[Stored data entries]

◆ ◆ ◆ ◆ ◆

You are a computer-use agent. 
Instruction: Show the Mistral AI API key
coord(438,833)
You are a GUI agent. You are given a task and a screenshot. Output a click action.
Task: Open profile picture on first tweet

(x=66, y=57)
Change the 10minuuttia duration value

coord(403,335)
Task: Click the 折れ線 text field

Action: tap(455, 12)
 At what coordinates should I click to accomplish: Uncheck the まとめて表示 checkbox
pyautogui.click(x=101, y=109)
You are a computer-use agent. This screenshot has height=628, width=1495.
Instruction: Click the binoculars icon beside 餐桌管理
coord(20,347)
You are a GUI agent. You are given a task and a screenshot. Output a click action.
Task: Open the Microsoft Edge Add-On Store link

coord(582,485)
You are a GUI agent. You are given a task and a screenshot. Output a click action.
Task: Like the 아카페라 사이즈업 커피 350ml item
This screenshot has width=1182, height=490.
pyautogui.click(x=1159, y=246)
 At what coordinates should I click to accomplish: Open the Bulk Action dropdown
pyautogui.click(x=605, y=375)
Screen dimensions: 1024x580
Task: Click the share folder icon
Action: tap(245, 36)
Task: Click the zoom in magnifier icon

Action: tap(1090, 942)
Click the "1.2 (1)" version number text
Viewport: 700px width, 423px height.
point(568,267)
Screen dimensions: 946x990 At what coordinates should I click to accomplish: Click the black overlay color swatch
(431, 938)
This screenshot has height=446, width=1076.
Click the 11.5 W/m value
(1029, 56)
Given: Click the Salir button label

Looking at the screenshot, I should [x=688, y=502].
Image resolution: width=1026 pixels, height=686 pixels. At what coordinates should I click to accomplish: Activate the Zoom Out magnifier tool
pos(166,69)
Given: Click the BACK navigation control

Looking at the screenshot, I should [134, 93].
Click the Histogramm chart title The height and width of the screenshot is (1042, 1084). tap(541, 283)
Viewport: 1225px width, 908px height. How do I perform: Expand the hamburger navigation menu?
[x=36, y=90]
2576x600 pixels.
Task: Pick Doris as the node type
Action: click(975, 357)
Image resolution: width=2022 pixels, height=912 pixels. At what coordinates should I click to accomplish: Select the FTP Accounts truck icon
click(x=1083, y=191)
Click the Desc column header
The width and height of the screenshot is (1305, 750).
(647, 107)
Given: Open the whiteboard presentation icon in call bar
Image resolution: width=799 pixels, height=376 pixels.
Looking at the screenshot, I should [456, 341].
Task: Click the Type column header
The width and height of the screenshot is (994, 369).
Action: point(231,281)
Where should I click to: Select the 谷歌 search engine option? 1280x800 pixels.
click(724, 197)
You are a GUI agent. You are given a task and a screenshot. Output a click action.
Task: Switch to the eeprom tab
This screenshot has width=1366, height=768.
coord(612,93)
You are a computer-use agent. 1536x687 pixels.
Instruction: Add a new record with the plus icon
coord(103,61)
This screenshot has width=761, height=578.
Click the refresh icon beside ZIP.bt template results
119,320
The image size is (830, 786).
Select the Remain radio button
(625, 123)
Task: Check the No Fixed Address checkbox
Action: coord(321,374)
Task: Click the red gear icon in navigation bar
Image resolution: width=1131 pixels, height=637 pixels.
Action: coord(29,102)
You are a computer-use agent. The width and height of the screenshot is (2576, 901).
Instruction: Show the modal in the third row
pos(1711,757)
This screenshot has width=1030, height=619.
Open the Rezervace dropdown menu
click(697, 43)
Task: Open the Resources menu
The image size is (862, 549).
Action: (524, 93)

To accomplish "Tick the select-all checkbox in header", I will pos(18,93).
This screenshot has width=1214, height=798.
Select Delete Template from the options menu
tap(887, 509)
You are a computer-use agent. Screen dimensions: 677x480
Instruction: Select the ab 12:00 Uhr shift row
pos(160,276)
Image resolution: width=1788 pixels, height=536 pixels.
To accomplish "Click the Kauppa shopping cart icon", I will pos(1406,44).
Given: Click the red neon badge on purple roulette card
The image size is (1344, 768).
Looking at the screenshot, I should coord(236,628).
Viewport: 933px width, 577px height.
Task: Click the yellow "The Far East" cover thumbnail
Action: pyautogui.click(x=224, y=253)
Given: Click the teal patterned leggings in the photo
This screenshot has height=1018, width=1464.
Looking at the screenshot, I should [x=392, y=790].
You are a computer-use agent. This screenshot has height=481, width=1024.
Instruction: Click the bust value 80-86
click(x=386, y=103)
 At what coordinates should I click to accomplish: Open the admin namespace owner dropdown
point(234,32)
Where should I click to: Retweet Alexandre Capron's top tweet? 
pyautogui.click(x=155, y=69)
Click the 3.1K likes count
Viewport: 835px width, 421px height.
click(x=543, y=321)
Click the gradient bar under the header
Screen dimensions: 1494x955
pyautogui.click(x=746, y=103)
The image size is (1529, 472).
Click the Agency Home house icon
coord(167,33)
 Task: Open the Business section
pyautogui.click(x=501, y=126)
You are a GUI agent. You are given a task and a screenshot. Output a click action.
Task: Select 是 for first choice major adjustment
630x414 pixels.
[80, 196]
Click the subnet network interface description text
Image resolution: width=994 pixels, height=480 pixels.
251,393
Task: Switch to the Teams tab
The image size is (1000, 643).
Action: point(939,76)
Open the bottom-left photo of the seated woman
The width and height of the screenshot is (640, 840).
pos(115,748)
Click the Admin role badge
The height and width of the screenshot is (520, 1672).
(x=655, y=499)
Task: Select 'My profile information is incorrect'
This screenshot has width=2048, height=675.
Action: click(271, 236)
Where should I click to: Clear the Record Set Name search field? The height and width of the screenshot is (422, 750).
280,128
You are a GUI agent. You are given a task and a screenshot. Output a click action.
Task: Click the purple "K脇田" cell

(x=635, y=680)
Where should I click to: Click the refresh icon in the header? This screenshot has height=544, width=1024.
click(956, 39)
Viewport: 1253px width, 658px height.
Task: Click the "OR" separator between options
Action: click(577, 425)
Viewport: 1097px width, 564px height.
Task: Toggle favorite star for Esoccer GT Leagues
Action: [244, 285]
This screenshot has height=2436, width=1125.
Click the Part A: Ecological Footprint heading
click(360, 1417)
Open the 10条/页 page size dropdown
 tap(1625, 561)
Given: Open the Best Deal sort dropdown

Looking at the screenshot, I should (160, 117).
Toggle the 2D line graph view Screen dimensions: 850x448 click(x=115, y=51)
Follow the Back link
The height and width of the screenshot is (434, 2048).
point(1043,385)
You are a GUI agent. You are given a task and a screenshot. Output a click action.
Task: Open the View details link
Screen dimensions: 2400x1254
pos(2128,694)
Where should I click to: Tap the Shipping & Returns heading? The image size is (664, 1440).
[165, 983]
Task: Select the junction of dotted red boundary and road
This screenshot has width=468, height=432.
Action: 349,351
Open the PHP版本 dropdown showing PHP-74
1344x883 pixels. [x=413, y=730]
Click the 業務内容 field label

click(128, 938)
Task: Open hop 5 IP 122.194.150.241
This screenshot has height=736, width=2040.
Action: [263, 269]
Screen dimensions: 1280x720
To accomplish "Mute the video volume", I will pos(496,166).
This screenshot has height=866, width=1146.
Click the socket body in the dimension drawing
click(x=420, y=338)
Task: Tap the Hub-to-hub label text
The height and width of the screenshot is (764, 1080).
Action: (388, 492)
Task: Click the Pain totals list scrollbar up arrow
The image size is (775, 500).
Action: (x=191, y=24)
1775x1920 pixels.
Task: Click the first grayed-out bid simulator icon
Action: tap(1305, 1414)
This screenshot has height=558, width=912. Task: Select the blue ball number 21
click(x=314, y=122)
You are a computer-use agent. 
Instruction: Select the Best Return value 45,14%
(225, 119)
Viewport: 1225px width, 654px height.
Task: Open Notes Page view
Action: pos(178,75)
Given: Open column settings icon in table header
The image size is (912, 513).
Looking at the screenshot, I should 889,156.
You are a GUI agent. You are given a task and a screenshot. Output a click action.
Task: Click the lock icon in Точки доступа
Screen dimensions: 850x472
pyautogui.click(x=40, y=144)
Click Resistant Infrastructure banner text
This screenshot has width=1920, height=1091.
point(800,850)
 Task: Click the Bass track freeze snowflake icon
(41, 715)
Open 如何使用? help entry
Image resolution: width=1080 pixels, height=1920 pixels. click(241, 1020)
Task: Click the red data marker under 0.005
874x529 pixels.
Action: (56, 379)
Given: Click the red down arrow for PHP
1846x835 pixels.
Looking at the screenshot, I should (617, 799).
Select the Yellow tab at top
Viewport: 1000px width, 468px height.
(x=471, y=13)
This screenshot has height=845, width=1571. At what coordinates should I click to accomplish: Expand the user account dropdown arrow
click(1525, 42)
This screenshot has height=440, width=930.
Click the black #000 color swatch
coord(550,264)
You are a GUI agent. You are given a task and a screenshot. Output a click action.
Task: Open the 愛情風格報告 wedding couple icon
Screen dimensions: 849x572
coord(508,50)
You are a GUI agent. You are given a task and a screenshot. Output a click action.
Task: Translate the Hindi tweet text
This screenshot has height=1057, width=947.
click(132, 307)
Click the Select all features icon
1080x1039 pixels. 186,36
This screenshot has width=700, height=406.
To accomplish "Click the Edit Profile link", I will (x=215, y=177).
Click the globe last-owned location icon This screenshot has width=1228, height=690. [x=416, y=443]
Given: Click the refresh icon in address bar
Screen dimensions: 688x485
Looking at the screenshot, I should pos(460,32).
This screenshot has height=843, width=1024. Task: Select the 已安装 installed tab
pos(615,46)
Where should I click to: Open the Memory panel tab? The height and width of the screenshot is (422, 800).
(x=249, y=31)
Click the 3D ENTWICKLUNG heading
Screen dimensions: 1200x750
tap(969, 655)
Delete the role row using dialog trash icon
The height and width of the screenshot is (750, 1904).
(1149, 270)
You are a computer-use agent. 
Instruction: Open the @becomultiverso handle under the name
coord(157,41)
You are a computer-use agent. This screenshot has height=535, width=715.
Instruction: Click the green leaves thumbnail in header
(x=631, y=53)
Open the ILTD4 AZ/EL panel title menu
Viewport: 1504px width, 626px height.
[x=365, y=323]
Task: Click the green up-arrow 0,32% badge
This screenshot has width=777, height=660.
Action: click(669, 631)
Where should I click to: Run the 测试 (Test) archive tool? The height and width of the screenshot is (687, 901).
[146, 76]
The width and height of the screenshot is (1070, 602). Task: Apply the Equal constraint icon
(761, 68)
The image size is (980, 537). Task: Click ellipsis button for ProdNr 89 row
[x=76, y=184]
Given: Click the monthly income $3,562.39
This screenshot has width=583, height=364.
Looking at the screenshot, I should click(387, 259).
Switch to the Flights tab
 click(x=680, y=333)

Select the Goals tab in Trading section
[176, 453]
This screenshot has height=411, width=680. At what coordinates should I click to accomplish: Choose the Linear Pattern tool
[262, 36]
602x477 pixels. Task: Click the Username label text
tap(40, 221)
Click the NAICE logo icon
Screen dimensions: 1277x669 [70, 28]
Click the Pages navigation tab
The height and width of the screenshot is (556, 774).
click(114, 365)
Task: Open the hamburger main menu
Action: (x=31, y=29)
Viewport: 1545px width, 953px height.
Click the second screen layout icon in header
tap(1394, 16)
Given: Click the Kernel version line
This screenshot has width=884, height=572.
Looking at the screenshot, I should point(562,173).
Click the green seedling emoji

◆ ◆ ◆ ◆ ◆

_THE PROBLEM_.
Pull out every line of the records that includes the string "badge".

_TASK ANSWER_.
Given: Click the red neon badge on purple roulette card
Click the Admin role badge
Task: Click the green up-arrow 0,32% badge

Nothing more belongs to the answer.